C’est à cette étape de la réflexion menée avec les élèves que je propose un modèle de paragraphe généralement enseigné dans les cours de français : idée principale, idées secondaires, idée conclue. Ainsi, la réorganisation dans un plan des idées de Mon autoportrait suit ce modèle (figure 3c). Il s’agit ici d’apposer des idées propres à un domaine de la formation spécifique (les arts visuels) à une structure connue des élèves afin de mettre en évidence l’aspect transversal de certains apprentissages effectués en formation générale (structure de texte, méthodologie), notamment dans les cours de langue et littérature.
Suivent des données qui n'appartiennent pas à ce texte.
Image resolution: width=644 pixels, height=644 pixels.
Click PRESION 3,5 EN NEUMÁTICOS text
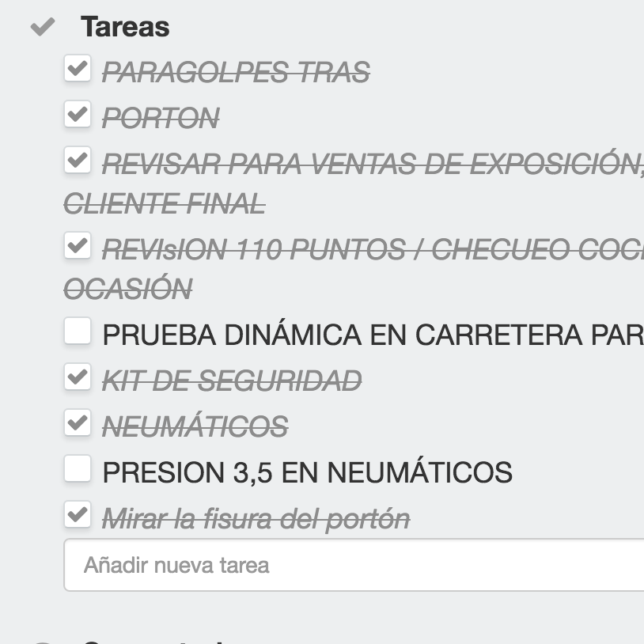[307, 473]
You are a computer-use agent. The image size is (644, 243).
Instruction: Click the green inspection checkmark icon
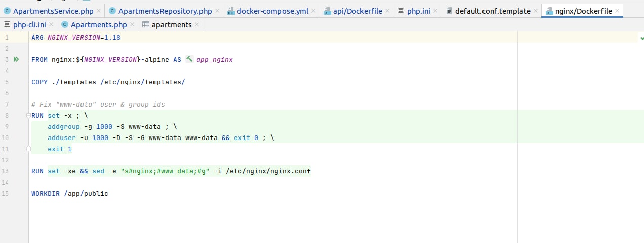(x=641, y=38)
Enfin, le nouveau plan de Mon autoportrait donne lieu à une version améliorée du texte (figure 3d), qui suit alors cette organisation logique visant à renforcer la cohérence. Il est important de rappeler aux élèves que l’écriture est un processus itératif. Ainsi, après la planification et la rédaction, il est utile de revoir tous les aspects de sa production : le discours, l’organisation du texte, la langue.
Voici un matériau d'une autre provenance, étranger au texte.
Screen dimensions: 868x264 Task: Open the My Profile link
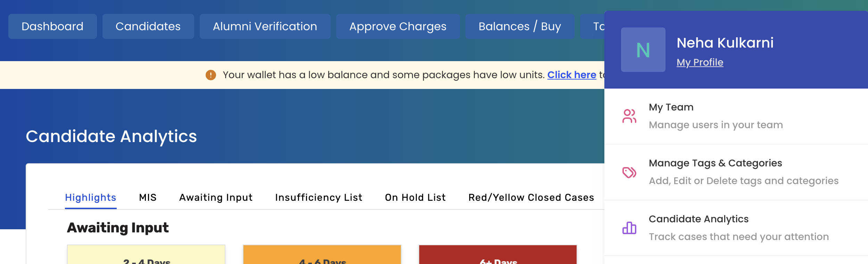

Lors de la première édition d’Écrire en Arts visuels, la lecture avec les élèves de la version améliorée de Mon autoportrait, exempt d’erreurs de langue et de structure, a suscité une intéressante observation de la part d’une élève : une inexactitude de la référence aux « contrastes d’Itten[6] » était présente dans le texte (rectifiée dans la figure 3d). Cette erreur de « discours » était passée inaperçue à la lecture de la version originale, alors que la classe avait été invitée à proposer des améliorations au contenu. L’intervention de l’élève a permis aux participants de constater que les impairs linguistiques et textuels pouvaient nuire à la compréhension du message, et j’en ai profité pour mettre en évidence que, finalement, la compétence langagière n’est pas qu’une affaire de « fautes d’orthographe »!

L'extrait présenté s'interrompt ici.